> [What to produce] Could you rewrite the passage on von Speyr's early life between "By Hans Urs" and "a prayerful Calvinist.", inclusive, swapping "grandmother" for "aunt"?

> [Excerpted passage]
>>>
By Hans Urs von Balthasar's account, von Speyr was the "unloved child" in her family, despite her cheerfulness. Her mother scolded her daily, often without reason, which led Adrienne to turn to prayer and to develop an appreciation for sacrifice and renunciation. She was close to her father, who understood and respected her, sometimes taking her with him to the hospital to visit sick children. This sparked her desire to become a physician, which would eventually guide her toward a career as a family doctor. In her primary school years, she began knitting for the poor, forming a society with her friends for this purpose. From early on, she had a deep relationship with her grandmother, a prayerful Calvinist.

Von Speyr was a precocious student. As a child, she even occasionally substituted for a teacher who suffered from asthma. In her religion classes, however, she began to sense an emptiness in the form of Protestantism being offered. Although she had no exposure to the Roman Catholic Church, she had some early intuitions about Catholic practice. At the age of nine, she gave a talk to her classmates about the Jesuits, after an angel had told her "that the Jesuits were people who loved Jesus totally, and that the truth of God was greater than that of men, and as a result one could not always tell people everything exactly as one understands it in God". After her conversion to Catholicism in 1940, at thirty-eight years old, she recounted to her confessor Hans Urs von Balthasar that as a young child she encountered in a stairwell a man she only now recognized to be Saint Ignatius of Loyola. During her teenage years, she once reproached a religion teacher for his "prejudice" against Catholicism.
<<<
(Saved entries)
>>>
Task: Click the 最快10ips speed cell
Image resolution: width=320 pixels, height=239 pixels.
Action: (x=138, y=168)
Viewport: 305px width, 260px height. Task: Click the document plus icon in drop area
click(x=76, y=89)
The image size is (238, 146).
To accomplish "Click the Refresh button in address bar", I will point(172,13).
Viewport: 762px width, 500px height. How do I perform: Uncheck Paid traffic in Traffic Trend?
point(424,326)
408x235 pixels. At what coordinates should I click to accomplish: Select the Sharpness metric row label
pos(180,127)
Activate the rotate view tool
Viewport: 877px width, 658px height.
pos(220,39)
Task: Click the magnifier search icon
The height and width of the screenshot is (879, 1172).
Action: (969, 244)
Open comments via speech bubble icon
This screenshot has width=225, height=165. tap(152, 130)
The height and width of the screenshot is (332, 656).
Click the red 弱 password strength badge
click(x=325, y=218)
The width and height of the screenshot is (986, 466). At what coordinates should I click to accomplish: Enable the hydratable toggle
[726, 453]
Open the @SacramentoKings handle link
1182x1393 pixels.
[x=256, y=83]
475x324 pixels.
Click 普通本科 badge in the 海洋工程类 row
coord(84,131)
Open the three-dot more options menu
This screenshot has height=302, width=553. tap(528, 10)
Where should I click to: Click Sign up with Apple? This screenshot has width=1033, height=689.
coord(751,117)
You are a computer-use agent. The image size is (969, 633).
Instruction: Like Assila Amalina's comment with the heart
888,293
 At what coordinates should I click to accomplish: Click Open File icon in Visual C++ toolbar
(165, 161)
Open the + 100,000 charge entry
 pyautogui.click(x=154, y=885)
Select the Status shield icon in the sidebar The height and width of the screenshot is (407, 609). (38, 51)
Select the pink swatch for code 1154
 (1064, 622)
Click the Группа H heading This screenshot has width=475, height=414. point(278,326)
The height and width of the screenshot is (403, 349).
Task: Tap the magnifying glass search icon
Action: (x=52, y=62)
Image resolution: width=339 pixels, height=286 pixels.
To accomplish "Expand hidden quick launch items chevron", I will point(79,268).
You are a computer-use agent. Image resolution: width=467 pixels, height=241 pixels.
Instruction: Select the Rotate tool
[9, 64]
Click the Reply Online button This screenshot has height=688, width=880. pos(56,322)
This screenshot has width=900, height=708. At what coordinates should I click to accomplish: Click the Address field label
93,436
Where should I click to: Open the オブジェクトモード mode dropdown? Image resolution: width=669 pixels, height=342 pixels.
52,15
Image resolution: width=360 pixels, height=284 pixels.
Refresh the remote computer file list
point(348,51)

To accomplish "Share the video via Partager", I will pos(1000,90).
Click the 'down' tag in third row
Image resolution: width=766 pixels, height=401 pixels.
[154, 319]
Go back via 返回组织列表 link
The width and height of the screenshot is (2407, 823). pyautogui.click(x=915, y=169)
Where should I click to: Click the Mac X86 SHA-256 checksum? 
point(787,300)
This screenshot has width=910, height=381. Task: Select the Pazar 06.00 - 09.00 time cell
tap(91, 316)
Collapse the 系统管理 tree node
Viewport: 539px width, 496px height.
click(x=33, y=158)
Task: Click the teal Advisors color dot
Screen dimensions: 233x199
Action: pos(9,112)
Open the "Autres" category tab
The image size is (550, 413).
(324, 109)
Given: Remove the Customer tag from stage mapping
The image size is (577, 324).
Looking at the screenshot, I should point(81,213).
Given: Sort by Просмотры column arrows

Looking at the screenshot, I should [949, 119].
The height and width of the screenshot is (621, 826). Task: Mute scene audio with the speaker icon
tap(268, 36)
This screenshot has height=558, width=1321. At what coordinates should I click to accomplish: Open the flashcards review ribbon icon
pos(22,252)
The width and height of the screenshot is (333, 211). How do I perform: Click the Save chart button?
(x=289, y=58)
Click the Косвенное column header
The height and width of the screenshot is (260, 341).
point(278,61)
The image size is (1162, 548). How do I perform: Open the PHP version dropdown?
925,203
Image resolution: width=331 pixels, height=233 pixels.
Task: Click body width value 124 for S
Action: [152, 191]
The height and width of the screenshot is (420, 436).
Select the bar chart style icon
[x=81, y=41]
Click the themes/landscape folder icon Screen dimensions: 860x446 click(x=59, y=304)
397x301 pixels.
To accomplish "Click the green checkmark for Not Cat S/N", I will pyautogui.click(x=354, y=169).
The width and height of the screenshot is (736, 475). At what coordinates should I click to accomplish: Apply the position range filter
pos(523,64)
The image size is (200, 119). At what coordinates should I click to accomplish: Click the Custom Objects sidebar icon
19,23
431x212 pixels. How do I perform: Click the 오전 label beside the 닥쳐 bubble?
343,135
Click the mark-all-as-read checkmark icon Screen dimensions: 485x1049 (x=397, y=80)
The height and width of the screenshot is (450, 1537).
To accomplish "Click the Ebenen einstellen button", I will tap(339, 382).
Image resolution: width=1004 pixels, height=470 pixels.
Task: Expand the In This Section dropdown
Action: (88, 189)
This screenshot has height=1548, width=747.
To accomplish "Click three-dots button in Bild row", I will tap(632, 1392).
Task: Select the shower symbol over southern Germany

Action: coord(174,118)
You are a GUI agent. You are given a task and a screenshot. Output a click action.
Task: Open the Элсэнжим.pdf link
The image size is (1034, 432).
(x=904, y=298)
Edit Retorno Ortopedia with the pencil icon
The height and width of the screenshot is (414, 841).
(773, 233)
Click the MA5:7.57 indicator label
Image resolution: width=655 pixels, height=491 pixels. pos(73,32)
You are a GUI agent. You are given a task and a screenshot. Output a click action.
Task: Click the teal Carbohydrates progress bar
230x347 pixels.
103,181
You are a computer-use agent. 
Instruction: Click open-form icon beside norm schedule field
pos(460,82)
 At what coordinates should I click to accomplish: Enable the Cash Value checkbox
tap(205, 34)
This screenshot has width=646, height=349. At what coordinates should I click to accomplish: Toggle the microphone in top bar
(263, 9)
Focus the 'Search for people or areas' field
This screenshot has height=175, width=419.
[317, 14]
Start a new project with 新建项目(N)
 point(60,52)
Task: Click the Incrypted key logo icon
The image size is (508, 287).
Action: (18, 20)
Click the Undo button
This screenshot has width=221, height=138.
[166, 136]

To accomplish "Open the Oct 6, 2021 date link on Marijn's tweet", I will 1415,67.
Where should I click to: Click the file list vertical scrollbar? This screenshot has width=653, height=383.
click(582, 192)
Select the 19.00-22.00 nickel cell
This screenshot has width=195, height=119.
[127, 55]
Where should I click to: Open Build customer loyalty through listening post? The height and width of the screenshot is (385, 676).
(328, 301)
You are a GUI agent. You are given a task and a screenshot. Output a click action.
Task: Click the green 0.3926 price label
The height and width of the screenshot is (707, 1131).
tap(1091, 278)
<<<
> [Response to this task]
By Hans Urs von Balthasar's account, von Speyr was the "unloved child" in her family, despite her cheerfulness. Her mother scolded her daily, often without reason, which led Adrienne to turn to prayer and to develop an appreciation for sacrifice and renunciation. She was close to her father, who understood and respected her, sometimes taking her with him to the hospital to visit sick children. This sparked her desire to become a physician, which would eventually guide her toward a career as a family doctor. In her primary school years, she began knitting for the poor, forming a society with her friends for this purpose. From early on, she had a deep relationship with her aunt, a prayerful Calvinist.